------ Records provided

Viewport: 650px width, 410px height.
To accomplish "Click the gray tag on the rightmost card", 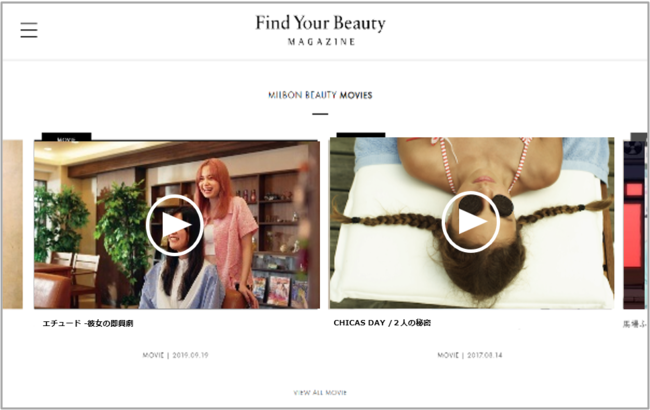I will click(x=639, y=137).
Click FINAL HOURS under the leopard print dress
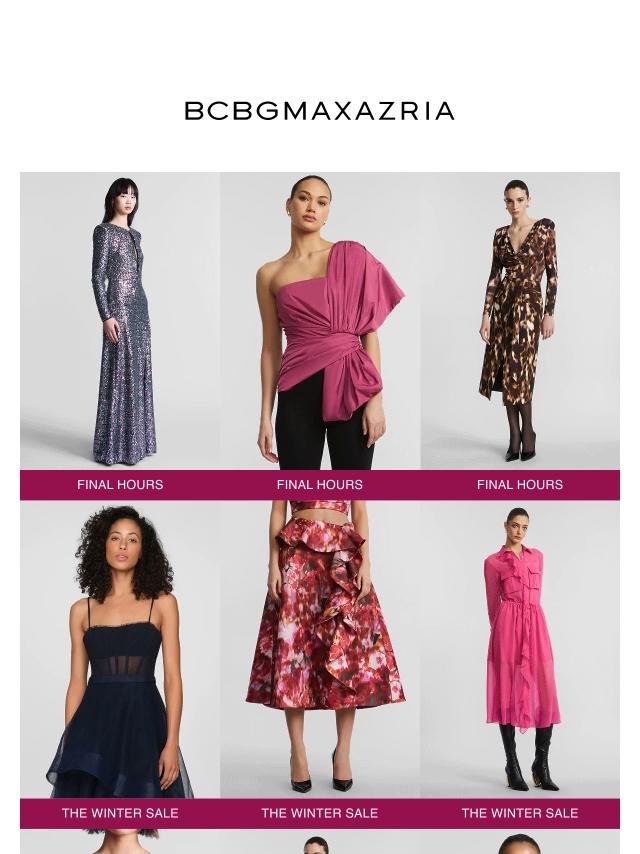Image resolution: width=640 pixels, height=854 pixels. click(520, 485)
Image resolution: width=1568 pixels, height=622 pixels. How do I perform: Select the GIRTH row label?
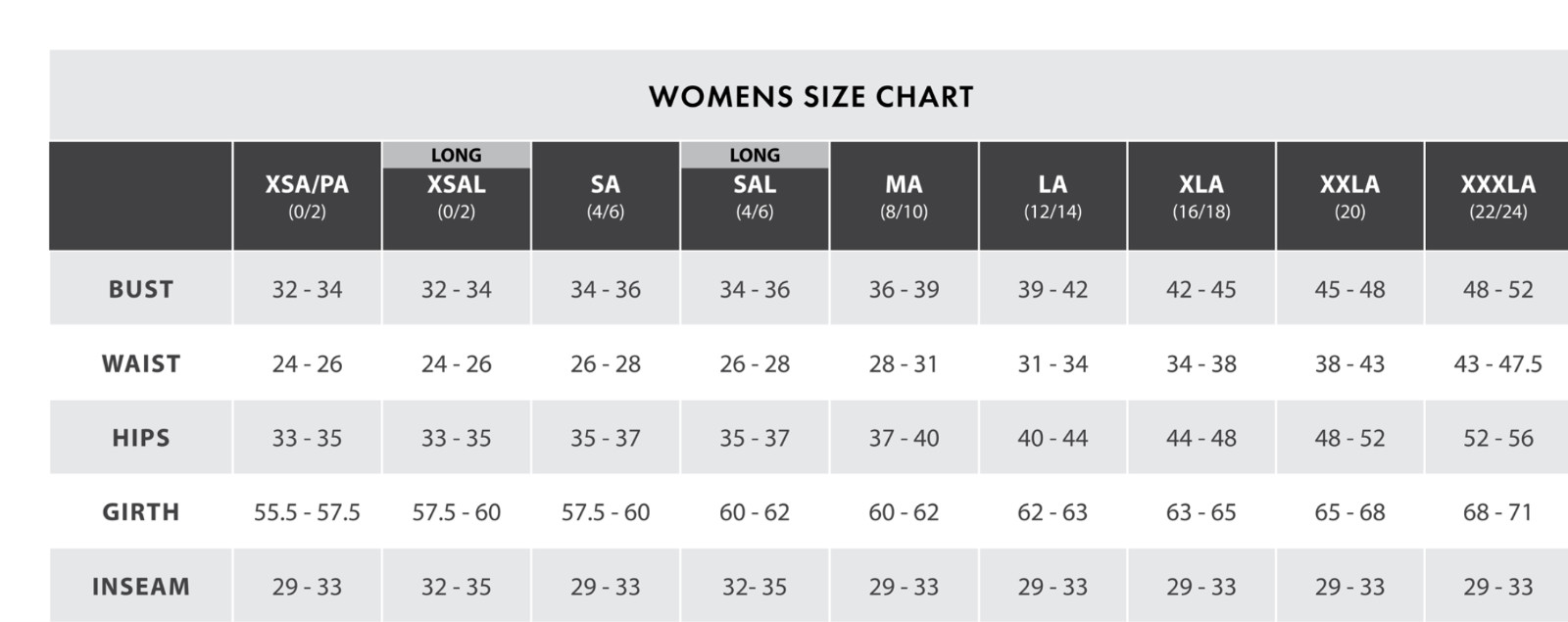tap(141, 512)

------------

To be done:
Copy the lines exactly, from the one containing "Click FINAL HOURS" through the last line, and leave out the pictures.

Final answer:
Click FINAL HOURS under the leopard print dress
Image resolution: width=640 pixels, height=854 pixels. click(520, 485)
Image resolution: width=1568 pixels, height=622 pixels. How do I perform: Select the GIRTH row label?
tap(141, 512)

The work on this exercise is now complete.